Dataset entries:
▼

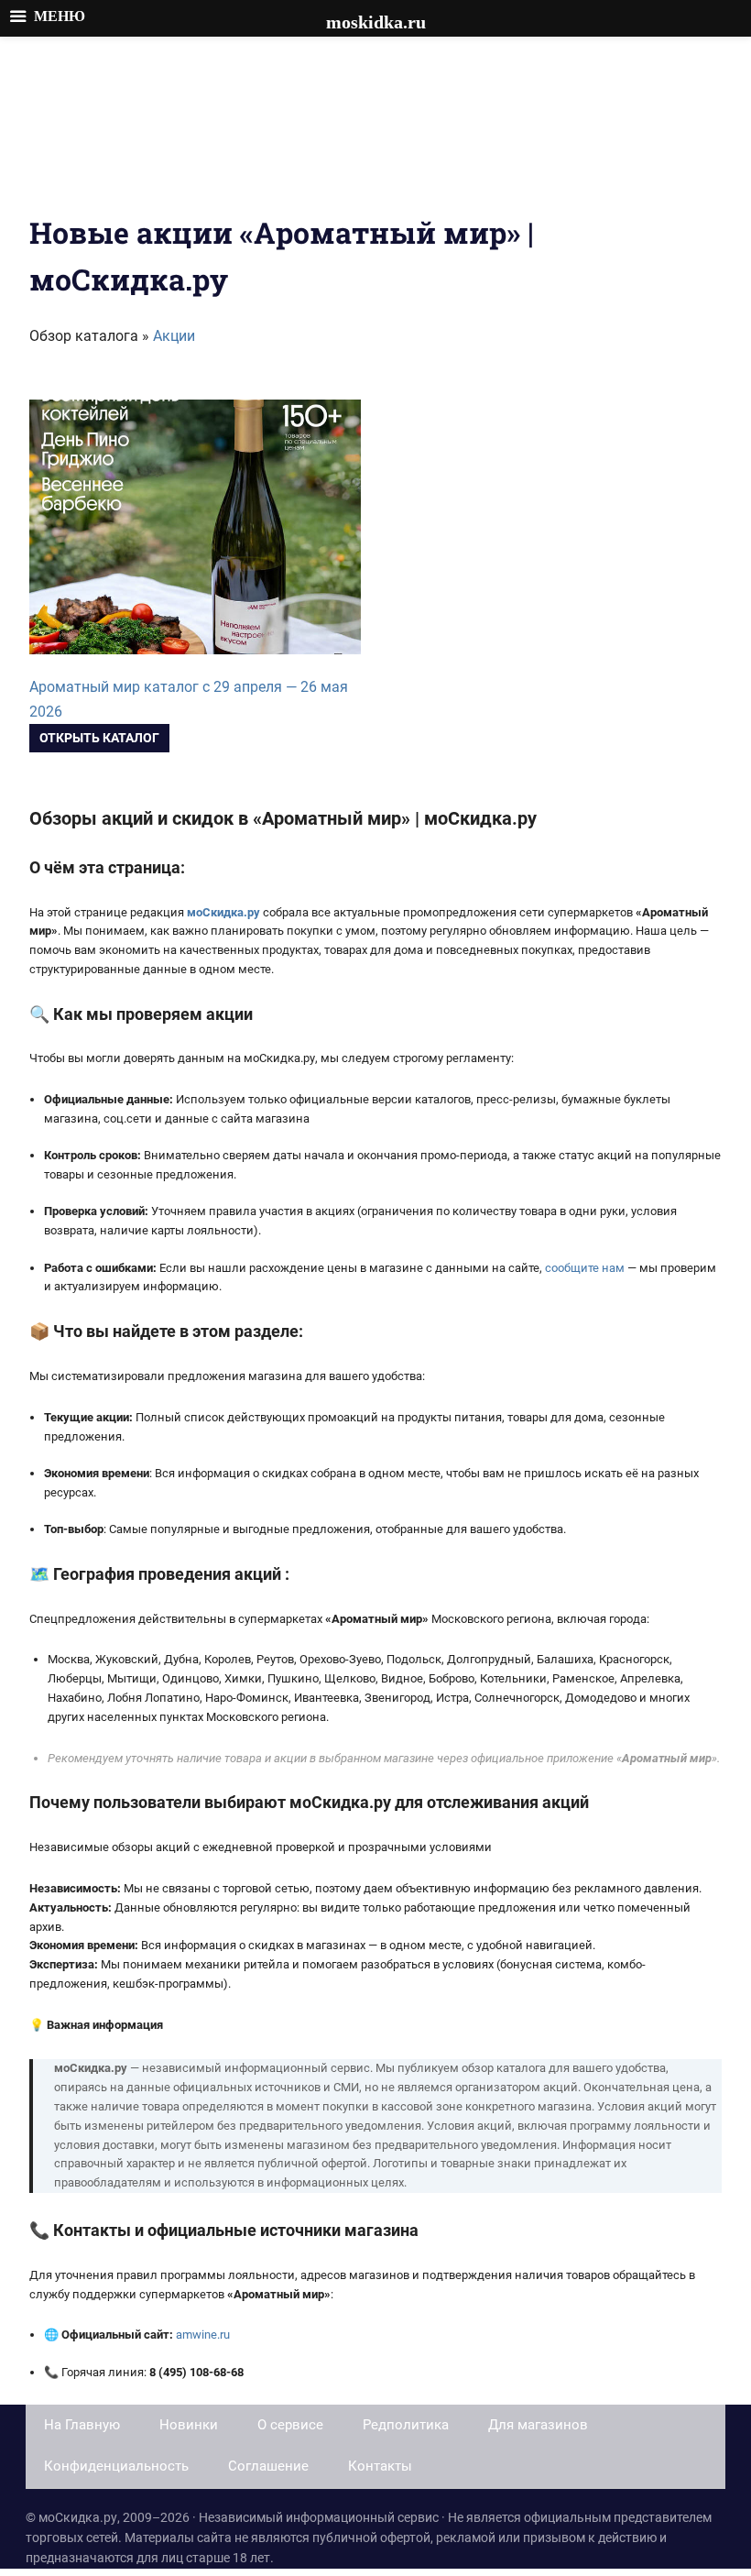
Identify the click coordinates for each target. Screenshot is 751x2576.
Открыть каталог (99, 737)
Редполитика (406, 2425)
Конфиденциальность (116, 2466)
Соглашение (268, 2466)
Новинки (188, 2425)
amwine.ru (203, 2334)
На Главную (82, 2425)
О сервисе (290, 2425)
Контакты (380, 2466)
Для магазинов (538, 2425)
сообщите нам (585, 1268)
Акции (174, 336)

▲

__Work instruction__: The records above, minus their pictures, are to be returned word for word.

__Answer box__:
Identify the click coordinates for each target. Screenshot is 751x2576.
Открыть каталог (99, 737)
Редполитика (406, 2425)
Конфиденциальность (116, 2466)
Соглашение (268, 2466)
Новинки (188, 2425)
amwine.ru (203, 2334)
На Главную (82, 2425)
О сервисе (290, 2425)
Контакты (380, 2466)
Для магазинов (538, 2425)
сообщите нам (585, 1268)
Акции (174, 336)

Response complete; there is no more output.